2. Social workers are there, but they are not the parent. It can be easy to think - from a foster parent's point of view - that social workers are some sort of de facto guardian for a child in foster care. It may be true in some cases to a very limited extent, but for the vast majority it is not. Another thing parents in foster care may not realize is just how high the turnover rate in social work actually is. There are a lot of reasons for this, but they are beyond the point, which is that parents in foster care need to be prepared to be a loving parent first, instead of relying on others to do the parenting for them. And what is more, they need to be prepared to be alone in that endeavor, because sometimes, they will be.

3. Children in foster care are largely normal. Depending on who you talk to, this one may be controversial, but in our professional experience, the children in foster care are pretty normal. They want the same things that other children want, but most of them just do not have it. A normal life. A place to live. Food to eat. These may seem like really simple things, and yet all most children in foster care want is a loving home that provides for them.

4. Children in foster care need a parent, not a guardian. Regardless of the status of a child's foster care placement, most children in foster care need a parent before they need a guardian. Whether the goal is to reunite the child with the biological family, or to wait out the issues that have risen, or just to provide a loving home - being a loving parent is the first and final step in every single case of child care. That should be no surprise, since the goal of foster care is to place children of need into homes with a caregiver, someone who can provide the love and support that they need to be successful.

5. It will be difficult. So what? Yes, it will be difficult to parent children in foster care. Some children fight it, some even bite.
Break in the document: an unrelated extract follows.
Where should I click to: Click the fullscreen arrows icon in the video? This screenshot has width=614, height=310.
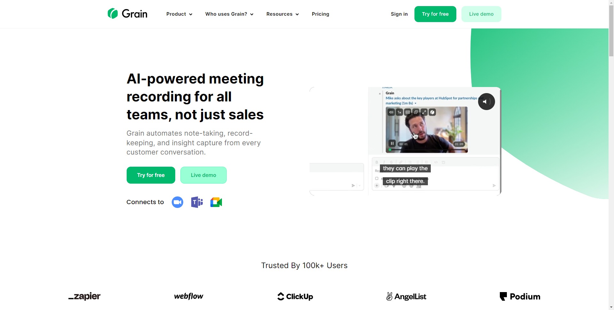pyautogui.click(x=424, y=112)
There is a reason states provide training in addition to a screening process for people that want to become a parent in foster care. It is a system that is designed for the needs of the child, not the needs of the parent. If you are a parent and you are struggling with that notion, being a parent in foster care is not for you. It is not worth the time, the money, or the energy. And most importantly, it is a huge disservice to the child and to the surrounding community. Foster care is a challenge, but one should only take it on when they are ready.

Do not be a foster parent because it suits you. Be a foster parent because you want to help children in need.